TIPOS DE SUPLEMENTOS

La coenzima Q10 adquiere dos formas, ubiquinona y ubiquinol. Ambas tienen funciones específicas. Mientras el ubiquinol (la forma reducida de la ubiquinona) es un donante de electrones, la ubiquinona es un aceptor de electrones. Los electrones que dona el ubiquinol sirven para neutralizar la acción dañina de los radicales libres y otros residuos oxidantes (peróxidos). Este potente y efectivo resultado antioxidante no lo tiene la ubiquinona; se ha comprobado que se necesita una elevada concentración de esta última para observar una acción antioxidante significativa semejante a la que produce el ubiquinol. Además, se ha comprobado que el ubiquinol es capaz de regenerar el alfa-tocoferol (la forma antioxidante de la vitamina E), aspecto que duplica su acción antioxidante.

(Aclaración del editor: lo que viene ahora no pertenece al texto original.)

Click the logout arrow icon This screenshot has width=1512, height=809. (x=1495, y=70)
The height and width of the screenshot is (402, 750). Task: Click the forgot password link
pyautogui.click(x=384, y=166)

En la sangre humana sana, más del 90% de la coenzima Q10 está en forma de ubiquinol. Los suplementos de ubiquinona incrementan las concentraciones de ubiquinol (según algunos estudios, entre el 80-85%), si bien este aumento sería mayor (96-98,5%) si la ingesta directa fuera de la forma más antioxidante. Pero el ubiquinol, aunque es más biodisponible, es menos estable. En la actualidad, los suplementos comerciales de coenzima Q10 no especifican en la etiqueta qué compuesto concreto contienen, aunque es probable que sea ubiquinona ya que se mantiene estable más tiempo en la cápsula.